A Malásia é considerada um dos países com o maior número de muçulmanos no mundo. Sempre que digo isso me perguntam: Mas com você vive lá? Não é perigoso?
Apesar de ter um número de muçulmanos praticantes muito alto, as leis da Malásia permitem que outras religiões e crenças sejam praticadas em paz e harmonia e dizem que o Islã é tão somente a religião principal do país, não uma obrigatoriedade. Esse é o discurso dos governantes. Com isso as mulheres não muçulmanas podem, sim, andar vestidas normalmente na rua no estilo ocidental, sem burca ou véu, com roupas comuns. As muçulmanas usam em sua maioria somente o véu e a abaia, mas varia de acordo com cada família. A burca por aqui não é obrigatória.

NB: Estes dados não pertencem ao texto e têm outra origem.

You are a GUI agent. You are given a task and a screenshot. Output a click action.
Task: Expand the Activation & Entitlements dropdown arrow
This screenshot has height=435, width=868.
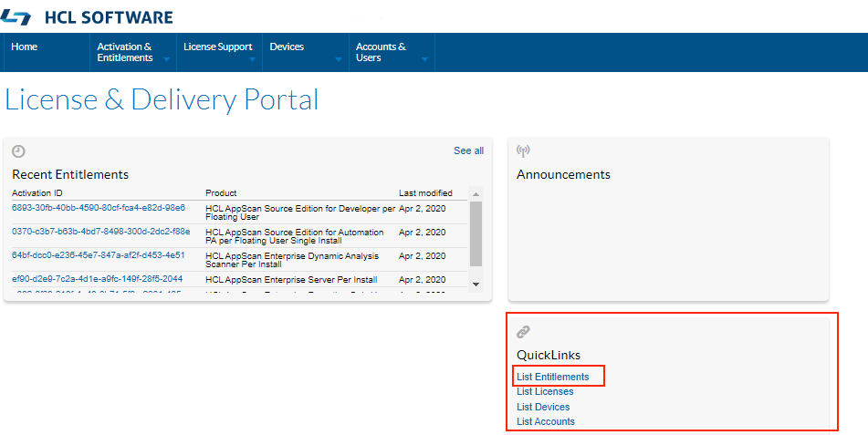click(166, 59)
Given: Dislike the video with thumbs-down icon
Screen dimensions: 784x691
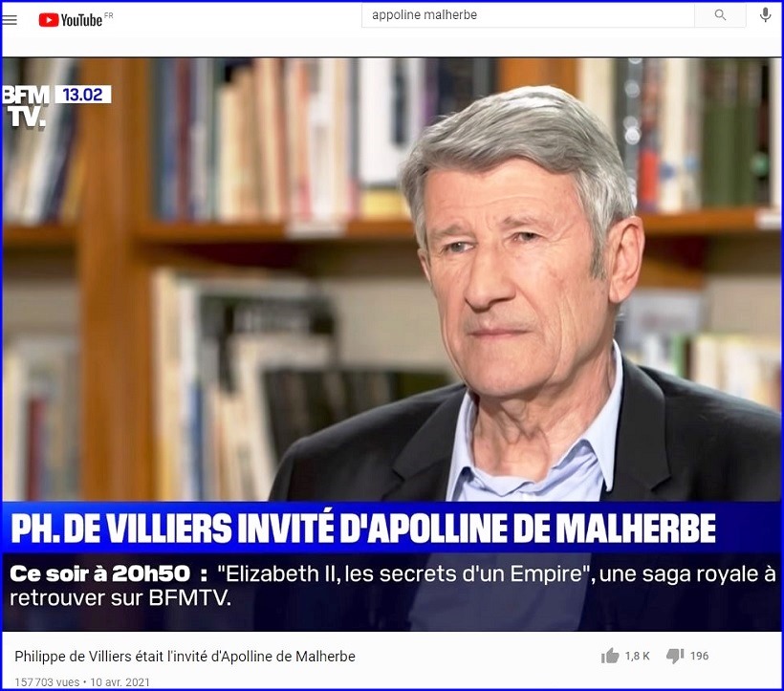Looking at the screenshot, I should click(x=675, y=656).
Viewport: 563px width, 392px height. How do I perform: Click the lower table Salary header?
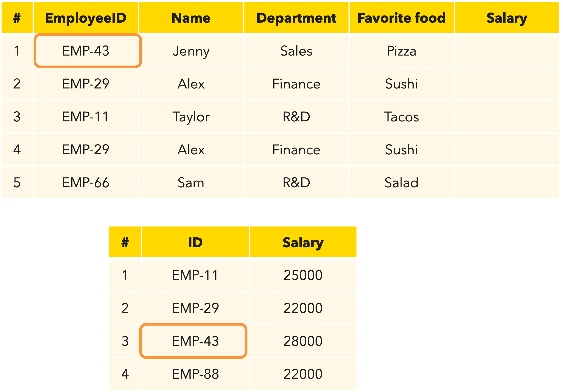point(303,242)
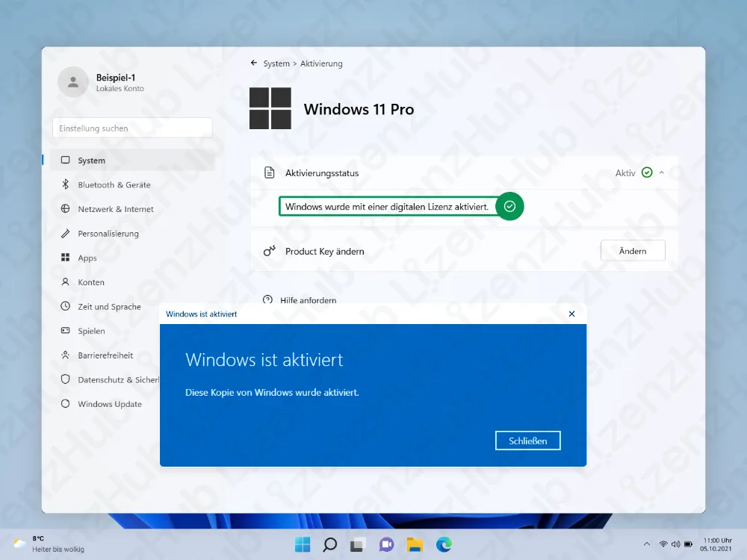
Task: Open Personalisierung via its brush icon
Action: (66, 233)
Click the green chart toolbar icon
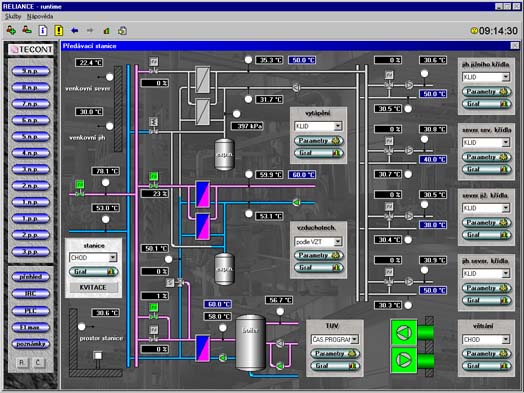 click(106, 31)
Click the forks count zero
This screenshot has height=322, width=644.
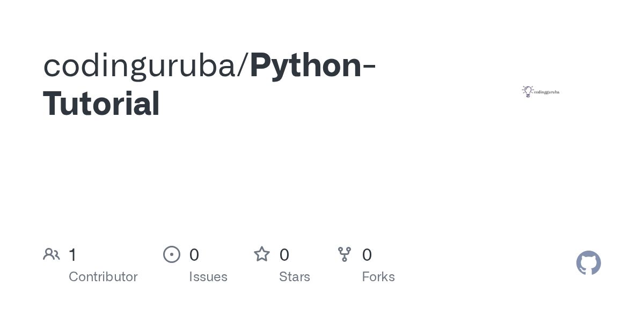click(367, 255)
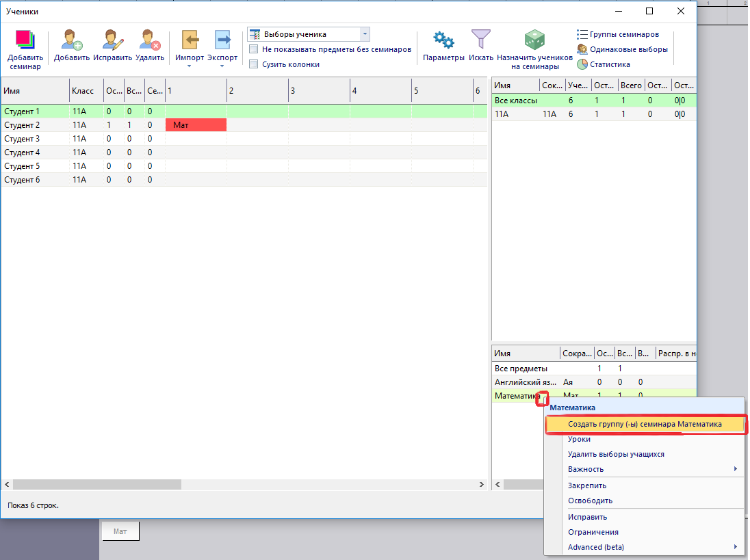Open the Выборы ученика combo box

pos(309,34)
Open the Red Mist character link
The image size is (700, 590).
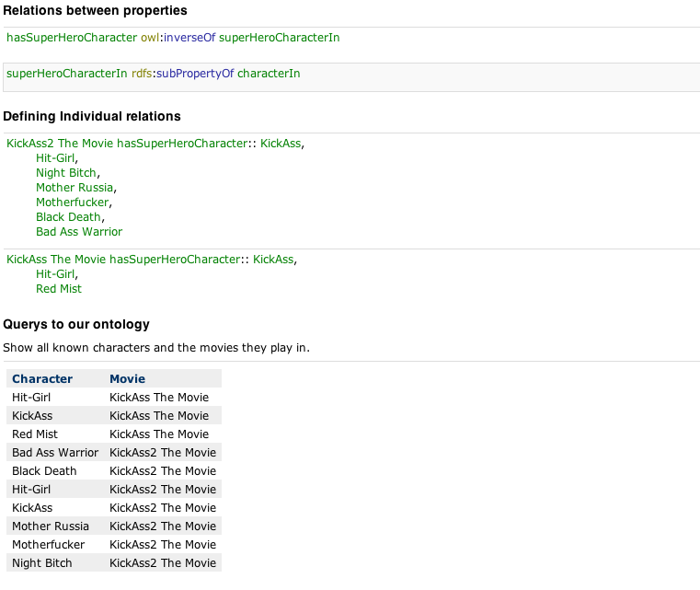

Esta “democracia” faz com que Kuala Lumpur seja realmente vista como uma cidade moderna e de mente aberta em relação à cultura muçulmana e suas restrições, mas na prática e no dia a dia não é essa modernidade toda. Devido a presença de muitos estrangeiros, a cidade teve que se adaptar à cultura não muçulmana e também a outras religiões, mas a mente de grande parte da população ainda tem muita resistência a novas ideias e segue fiel às raízes da cultura muçulmana.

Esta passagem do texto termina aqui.